Exercise requirements: Output all of the listing, leaving every line exactly as written.

Segment Open

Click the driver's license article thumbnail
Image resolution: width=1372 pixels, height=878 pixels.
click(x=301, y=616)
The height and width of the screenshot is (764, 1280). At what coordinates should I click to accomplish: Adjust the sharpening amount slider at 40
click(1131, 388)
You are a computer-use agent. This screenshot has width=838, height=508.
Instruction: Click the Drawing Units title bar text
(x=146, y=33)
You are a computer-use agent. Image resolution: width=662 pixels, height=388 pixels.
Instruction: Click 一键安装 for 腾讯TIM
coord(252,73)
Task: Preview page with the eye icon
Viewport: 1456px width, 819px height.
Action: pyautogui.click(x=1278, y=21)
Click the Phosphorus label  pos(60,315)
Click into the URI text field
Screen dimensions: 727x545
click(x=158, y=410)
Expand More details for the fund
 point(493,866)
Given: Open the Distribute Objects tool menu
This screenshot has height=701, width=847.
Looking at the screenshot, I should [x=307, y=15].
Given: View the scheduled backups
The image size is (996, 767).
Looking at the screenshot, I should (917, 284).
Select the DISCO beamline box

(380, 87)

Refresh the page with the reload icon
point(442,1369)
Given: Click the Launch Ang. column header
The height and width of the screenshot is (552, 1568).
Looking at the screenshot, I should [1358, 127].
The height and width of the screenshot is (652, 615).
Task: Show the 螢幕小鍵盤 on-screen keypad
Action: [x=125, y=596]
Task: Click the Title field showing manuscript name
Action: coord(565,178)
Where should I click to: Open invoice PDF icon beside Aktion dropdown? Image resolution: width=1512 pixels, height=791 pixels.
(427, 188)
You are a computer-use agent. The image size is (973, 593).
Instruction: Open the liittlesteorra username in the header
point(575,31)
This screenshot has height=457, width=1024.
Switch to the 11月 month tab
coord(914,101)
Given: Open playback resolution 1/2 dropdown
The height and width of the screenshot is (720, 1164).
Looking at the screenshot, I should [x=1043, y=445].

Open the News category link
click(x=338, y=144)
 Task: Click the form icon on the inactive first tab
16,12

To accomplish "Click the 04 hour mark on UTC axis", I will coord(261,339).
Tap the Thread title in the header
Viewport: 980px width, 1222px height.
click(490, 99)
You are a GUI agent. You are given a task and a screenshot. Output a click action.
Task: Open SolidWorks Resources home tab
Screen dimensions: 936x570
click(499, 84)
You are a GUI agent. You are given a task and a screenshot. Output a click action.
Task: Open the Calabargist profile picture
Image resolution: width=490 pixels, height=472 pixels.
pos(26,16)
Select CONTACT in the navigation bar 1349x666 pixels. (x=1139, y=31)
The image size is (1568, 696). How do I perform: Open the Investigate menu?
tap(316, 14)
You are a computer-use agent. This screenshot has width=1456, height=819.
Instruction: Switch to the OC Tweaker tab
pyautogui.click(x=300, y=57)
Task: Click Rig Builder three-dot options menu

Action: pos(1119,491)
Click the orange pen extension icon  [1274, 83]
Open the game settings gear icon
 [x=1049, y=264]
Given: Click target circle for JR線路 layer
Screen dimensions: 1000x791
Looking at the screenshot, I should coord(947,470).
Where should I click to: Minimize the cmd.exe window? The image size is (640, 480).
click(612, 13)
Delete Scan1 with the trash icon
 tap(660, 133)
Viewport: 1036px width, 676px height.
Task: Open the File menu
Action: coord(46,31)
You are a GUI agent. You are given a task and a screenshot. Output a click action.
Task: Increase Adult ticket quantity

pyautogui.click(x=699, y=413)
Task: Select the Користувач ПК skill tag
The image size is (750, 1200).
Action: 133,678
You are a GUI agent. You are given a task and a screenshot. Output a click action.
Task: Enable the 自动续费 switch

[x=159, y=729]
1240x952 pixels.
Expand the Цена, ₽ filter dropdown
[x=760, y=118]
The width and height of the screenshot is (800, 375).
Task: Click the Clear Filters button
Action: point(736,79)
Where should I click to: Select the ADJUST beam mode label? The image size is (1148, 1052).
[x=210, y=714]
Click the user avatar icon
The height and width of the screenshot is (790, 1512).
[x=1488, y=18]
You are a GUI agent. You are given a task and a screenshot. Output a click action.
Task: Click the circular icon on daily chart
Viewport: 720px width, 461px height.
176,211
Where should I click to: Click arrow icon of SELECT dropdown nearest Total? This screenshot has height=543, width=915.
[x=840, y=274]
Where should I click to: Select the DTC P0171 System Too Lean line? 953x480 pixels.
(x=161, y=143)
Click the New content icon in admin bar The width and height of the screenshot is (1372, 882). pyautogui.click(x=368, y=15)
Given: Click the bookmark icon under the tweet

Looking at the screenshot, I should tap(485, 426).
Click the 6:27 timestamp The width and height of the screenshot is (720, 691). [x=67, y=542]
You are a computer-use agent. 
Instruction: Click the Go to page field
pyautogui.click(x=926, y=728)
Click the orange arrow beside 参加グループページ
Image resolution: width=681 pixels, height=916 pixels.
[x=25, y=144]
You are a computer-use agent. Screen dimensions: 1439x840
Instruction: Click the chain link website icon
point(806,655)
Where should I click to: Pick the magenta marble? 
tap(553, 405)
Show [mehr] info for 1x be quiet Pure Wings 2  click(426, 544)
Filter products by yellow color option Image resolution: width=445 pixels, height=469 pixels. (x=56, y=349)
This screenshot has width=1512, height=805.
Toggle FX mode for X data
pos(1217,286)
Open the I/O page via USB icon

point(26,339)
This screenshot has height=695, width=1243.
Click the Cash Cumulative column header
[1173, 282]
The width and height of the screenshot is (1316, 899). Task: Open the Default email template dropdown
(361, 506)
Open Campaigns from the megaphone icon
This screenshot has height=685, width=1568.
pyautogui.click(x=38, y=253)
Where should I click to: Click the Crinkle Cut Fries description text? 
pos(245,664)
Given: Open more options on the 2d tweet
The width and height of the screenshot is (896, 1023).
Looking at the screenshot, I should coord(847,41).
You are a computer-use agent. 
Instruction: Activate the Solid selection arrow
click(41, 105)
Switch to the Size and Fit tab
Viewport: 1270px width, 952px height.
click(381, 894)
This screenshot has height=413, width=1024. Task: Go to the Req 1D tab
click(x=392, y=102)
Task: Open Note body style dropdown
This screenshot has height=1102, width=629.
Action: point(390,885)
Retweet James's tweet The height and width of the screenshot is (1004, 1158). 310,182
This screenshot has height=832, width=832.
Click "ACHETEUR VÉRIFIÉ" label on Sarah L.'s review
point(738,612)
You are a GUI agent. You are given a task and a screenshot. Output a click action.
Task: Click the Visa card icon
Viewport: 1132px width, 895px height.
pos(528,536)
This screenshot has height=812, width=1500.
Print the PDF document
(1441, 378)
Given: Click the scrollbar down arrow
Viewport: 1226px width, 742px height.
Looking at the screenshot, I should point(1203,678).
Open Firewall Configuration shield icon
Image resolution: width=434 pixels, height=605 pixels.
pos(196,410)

Segment Closed

Exercise answer:
Click the driver's license article thumbnail
Image resolution: width=1372 pixels, height=878 pixels.
click(x=301, y=616)
The height and width of the screenshot is (764, 1280). At what coordinates should I click to accomplish: Adjust the sharpening amount slider at 40
click(1131, 388)
You are a computer-use agent. This screenshot has width=838, height=508.
Instruction: Click the Drawing Units title bar text
(x=146, y=33)
You are a computer-use agent. Image resolution: width=662 pixels, height=388 pixels.
Instruction: Click 一键安装 for 腾讯TIM
coord(252,73)
Task: Preview page with the eye icon
Viewport: 1456px width, 819px height.
Action: pyautogui.click(x=1278, y=21)
Click the Phosphorus label  pos(60,315)
Click into the URI text field
Screen dimensions: 727x545
click(x=158, y=410)
Expand More details for the fund
 point(493,866)
Given: Open the Distribute Objects tool menu
This screenshot has height=701, width=847.
Looking at the screenshot, I should [x=307, y=15].
Given: View the scheduled backups
The image size is (996, 767).
Looking at the screenshot, I should (917, 284).
Select the DISCO beamline box

(380, 87)

Refresh the page with the reload icon
point(442,1369)
Given: Click the Launch Ang. column header
The height and width of the screenshot is (552, 1568).
Looking at the screenshot, I should [1358, 127].
The height and width of the screenshot is (652, 615).
Task: Show the 螢幕小鍵盤 on-screen keypad
Action: [x=125, y=596]
Task: Click the Title field showing manuscript name
Action: coord(565,178)
Where should I click to: Open invoice PDF icon beside Aktion dropdown? Image resolution: width=1512 pixels, height=791 pixels.
(427, 188)
You are a computer-use agent. The image size is (973, 593).
Instruction: Open the liittlesteorra username in the header
point(575,31)
This screenshot has height=457, width=1024.
Switch to the 11月 month tab
coord(914,101)
Given: Open playback resolution 1/2 dropdown
The height and width of the screenshot is (720, 1164).
Looking at the screenshot, I should [x=1043, y=445].

Open the News category link
click(x=338, y=144)
 Task: Click the form icon on the inactive first tab
16,12

To accomplish "Click the 04 hour mark on UTC axis", I will coord(261,339).
Tap the Thread title in the header
Viewport: 980px width, 1222px height.
click(490, 99)
You are a GUI agent. You are given a task and a screenshot. Output a click action.
Task: Open SolidWorks Resources home tab
Screen dimensions: 936x570
click(499, 84)
You are a GUI agent. You are given a task and a screenshot. Output a click action.
Task: Open the Calabargist profile picture
Image resolution: width=490 pixels, height=472 pixels.
pos(26,16)
Select CONTACT in the navigation bar 1349x666 pixels. (x=1139, y=31)
The image size is (1568, 696). How do I perform: Open the Investigate menu?
tap(316, 14)
You are a computer-use agent. This screenshot has width=1456, height=819.
Instruction: Switch to the OC Tweaker tab
pyautogui.click(x=300, y=57)
Task: Click Rig Builder three-dot options menu

Action: pos(1119,491)
Click the orange pen extension icon  [1274, 83]
Open the game settings gear icon
 [x=1049, y=264]
Given: Click target circle for JR線路 layer
Screen dimensions: 1000x791
Looking at the screenshot, I should coord(947,470).
Where should I click to: Minimize the cmd.exe window? The image size is (640, 480).
click(612, 13)
Delete Scan1 with the trash icon
 tap(660, 133)
Viewport: 1036px width, 676px height.
Task: Open the File menu
Action: coord(46,31)
You are a GUI agent. You are given a task and a screenshot. Output a click action.
Task: Increase Adult ticket quantity

pyautogui.click(x=699, y=413)
Task: Select the Користувач ПК skill tag
The image size is (750, 1200).
Action: 133,678
You are a GUI agent. You are given a task and a screenshot. Output a click action.
Task: Enable the 自动续费 switch

[x=159, y=729]
1240x952 pixels.
Expand the Цена, ₽ filter dropdown
[x=760, y=118]
The width and height of the screenshot is (800, 375).
Task: Click the Clear Filters button
Action: point(736,79)
Where should I click to: Select the ADJUST beam mode label? The image size is (1148, 1052).
[x=210, y=714]
Click the user avatar icon
The height and width of the screenshot is (790, 1512).
[x=1488, y=18]
You are a GUI agent. You are given a task and a screenshot. Output a click action.
Task: Click the circular icon on daily chart
Viewport: 720px width, 461px height.
176,211
Where should I click to: Click arrow icon of SELECT dropdown nearest Total? This screenshot has height=543, width=915.
[x=840, y=274]
Where should I click to: Select the DTC P0171 System Too Lean line? 953x480 pixels.
(x=161, y=143)
Click the New content icon in admin bar The width and height of the screenshot is (1372, 882). pyautogui.click(x=368, y=15)
Given: Click the bookmark icon under the tweet

Looking at the screenshot, I should tap(485, 426).
Click the 6:27 timestamp The width and height of the screenshot is (720, 691). [x=67, y=542]
You are a computer-use agent. 
Instruction: Click the Go to page field
pyautogui.click(x=926, y=728)
Click the orange arrow beside 参加グループページ
Image resolution: width=681 pixels, height=916 pixels.
[x=25, y=144]
You are a computer-use agent. Screen dimensions: 1439x840
Instruction: Click the chain link website icon
point(806,655)
Where should I click to: Pick the magenta marble? 
tap(553, 405)
Show [mehr] info for 1x be quiet Pure Wings 2  click(426, 544)
Filter products by yellow color option Image resolution: width=445 pixels, height=469 pixels. (x=56, y=349)
This screenshot has width=1512, height=805.
Toggle FX mode for X data
pos(1217,286)
Open the I/O page via USB icon

point(26,339)
This screenshot has height=695, width=1243.
Click the Cash Cumulative column header
[1173, 282]
The width and height of the screenshot is (1316, 899). Task: Open the Default email template dropdown
(361, 506)
Open Campaigns from the megaphone icon
This screenshot has height=685, width=1568.
pyautogui.click(x=38, y=253)
Where should I click to: Click the Crinkle Cut Fries description text? 
pos(245,664)
Given: Open more options on the 2d tweet
The width and height of the screenshot is (896, 1023).
Looking at the screenshot, I should coord(847,41).
You are a computer-use agent. 
Instruction: Activate the Solid selection arrow
click(41, 105)
Switch to the Size and Fit tab
Viewport: 1270px width, 952px height.
click(381, 894)
This screenshot has height=413, width=1024. Task: Go to the Req 1D tab
click(x=392, y=102)
Task: Open Note body style dropdown
This screenshot has height=1102, width=629.
Action: point(390,885)
Retweet James's tweet The height and width of the screenshot is (1004, 1158). 310,182
This screenshot has height=832, width=832.
Click "ACHETEUR VÉRIFIÉ" label on Sarah L.'s review
point(738,612)
You are a GUI agent. You are given a task and a screenshot. Output a click action.
Task: Click the Visa card icon
Viewport: 1132px width, 895px height.
pos(528,536)
This screenshot has height=812, width=1500.
Print the PDF document
(1441, 378)
Given: Click the scrollbar down arrow
Viewport: 1226px width, 742px height.
Looking at the screenshot, I should point(1203,678).
Open Firewall Configuration shield icon
Image resolution: width=434 pixels, height=605 pixels.
pos(196,410)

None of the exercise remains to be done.